U.S. regulators in November approved Delta's plans to raise its stake in Grupo Aeromexico, Mexico's largest airline, to as much as 49% as part of an expanded partnership.
A merger between Copa Holdings and Colombia's Avianca, on the other hand, would move the Panama-based carrier into the big leagues, analysts say. The combined company would dominate the two main hubs in the region, Tocumen, Panama and Bogota, Colombia.
Avianca and Copa serve 33 common destinations out of the two hubs, and the destination overlap makes a merger attractive, says Savanthi Syth, an analyst at Raymond James, said in an interview.
IBD'S TAKE:Airlines have eased to a No. 21 ranking on Thursday among the 197 industry groups tracked by IBD .
"There's a lot of opportunity for Copa in the merger," added Syth. "But, it would be a sizable acquisition and not without risk."
Copa managed to weather the region's economic downturn with good margins and a strong balance sheet, Syth says. It also benefited from Panama being a U.S. dollar based economy. As a result, Copa had fewer headwinds than other regional carriers, whose revenue is in local currencies while expenses, such as fuel, are U.S. dollar-based.
Copa simplified its fleet to lower costs, flying mostly Boeing 737s, rather than a mix of aircraft like other carriers, Syth added. Avianca, though, flies Airbuses.
Maintaining Capacity Discipline
In December, Copa renamed its Colombian subsidiary Wingo and launched its as a low-cost carrier focused on point-to-point destinations. With Mexico-based, budget-carrier Volaris expanding operations to Costa Rica and other parts of Central America and Viva Air debuting in Peru, analysts say Copa is exploring the low-cost business model as a long-term strategy.
Despite periodic currency meltdowns, Latin America remains an attractive market, contends Syth. The region's air travel remains under average compared to Asia, Europe and the U.S. That means, as the middle class grows, there is potential for seat demand to climb.
For Latin American airlines, the big issue is whether they can remain disciplined. A jump in industry capacity could snuff out a stock rally amid the region's fragile recovery, analysts say.
"Most airlines are taking a cautious approach," said Syth.
Analysts say Latam Airlines has been reducing capacity. In 2016, Qatar invested over $600 million in Latam for a 10% stake, easing its liquidity concerns. Since then, Latam has been relocating capacity to international markets, establishing routes to Spain and Italy, says Vinagre.
While U.S. value airlines have increased short-haul flights to Mexico and the Caribbean, targeting leisure travelers, the big U.S. carriers have shown restraint.
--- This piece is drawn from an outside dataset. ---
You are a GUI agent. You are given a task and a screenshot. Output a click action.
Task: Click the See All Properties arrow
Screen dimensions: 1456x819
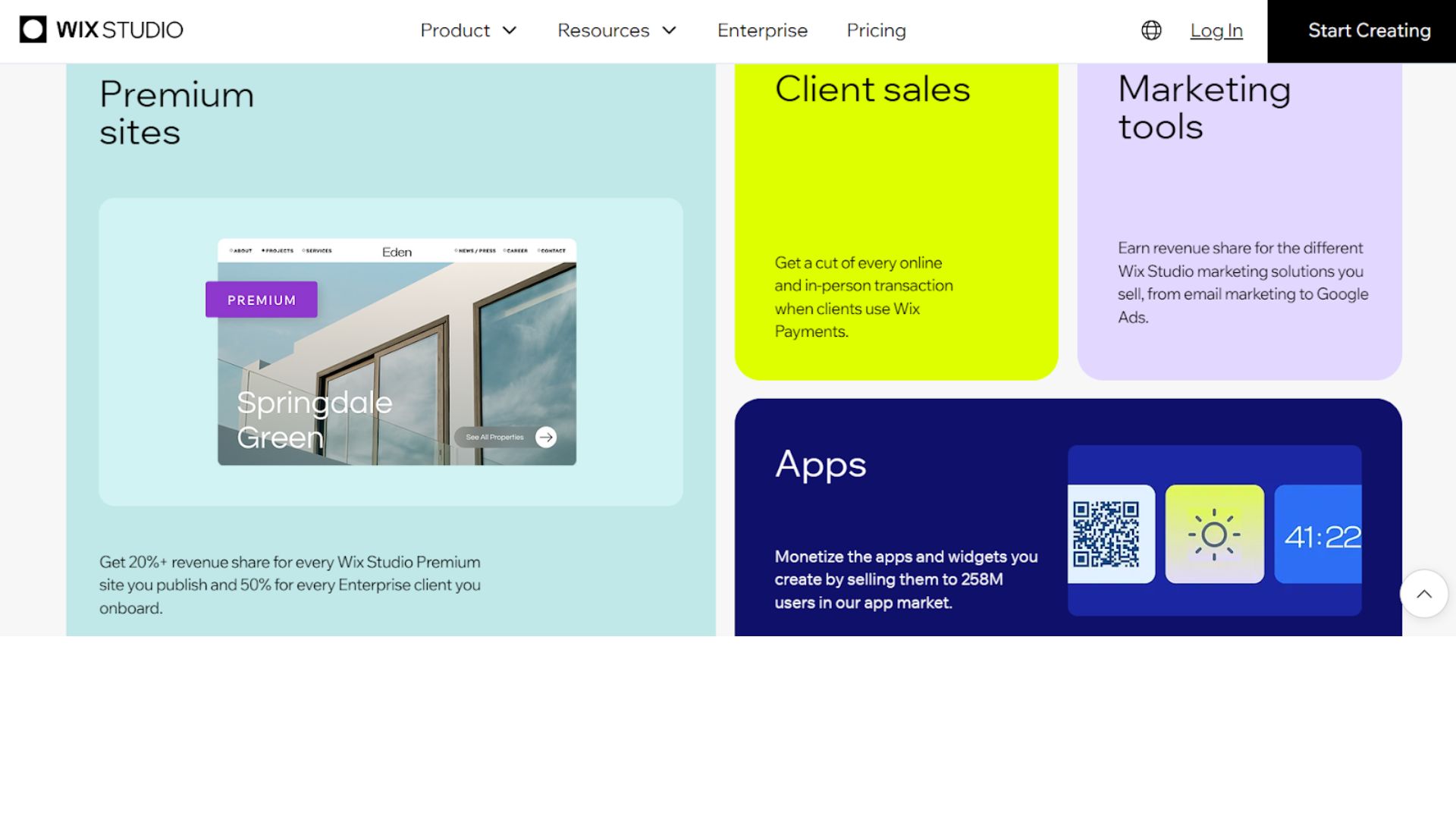tap(546, 437)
American, United and Delta will hike capacity in Latin America in the low single digits in 2017, says a Cowen report, though Southwest will again add capacity at a double-digit clip, albeit in limited destinations.
Wall Street has called for airlines to focus on profit rather than on expanding inefficient capacity and money-losing routes. It wasn't long ago when industry overcapacity led to record low fares. Those fares spurred huge losses, ignited battles with unions over givebacks and sent many airlines into bankruptcy.
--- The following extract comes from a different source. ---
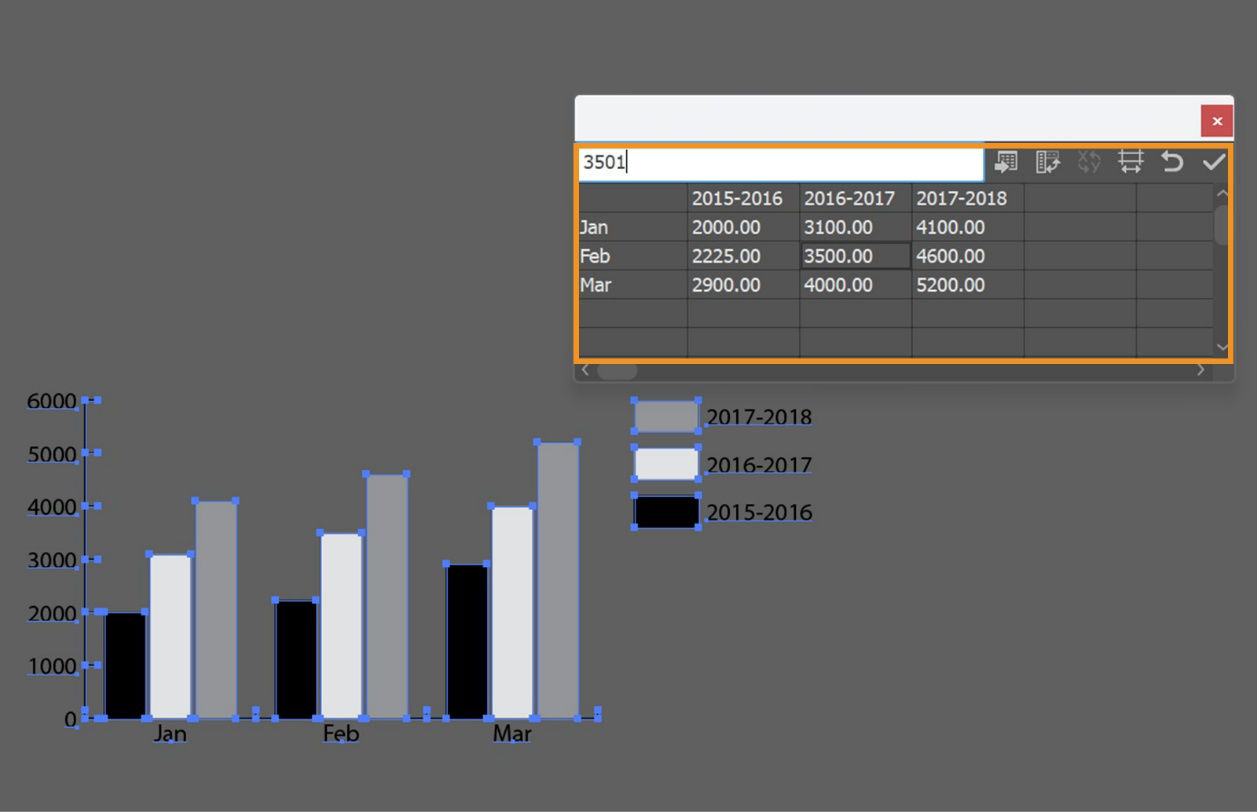Click the Revert icon to undo data changes
This screenshot has height=812, width=1257.
[x=1172, y=162]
Warren Buffett's Berkshire Hathaway (BRKN) in November disclosed new stakes American, Delta, Southwest and United. That's a sharp contrast to 2013, when Buffett called airline stocks a "death trap."
Consolidation has left the top four carriers with 86% of industry revenue, says Barclays, which initiated coverage of the sector in December. "Margins have more than doubled" and relative debt levels are down among the largest airlines, said Barclays analyst Brandon Oglenski in a report.
Citigroup analyst Kevin Crissey initiated coverage of airline stocks in November. The last successful new entrant, he noted, was Virgin America in 2007.
"The U.S. airline industry has been hosting a renaissance party for investors," Crissey said in a report. "All of the stocks have tripled or better in the past five years. Although we are staying at the party from a ratings perspective, we've moved away from the punch bowl."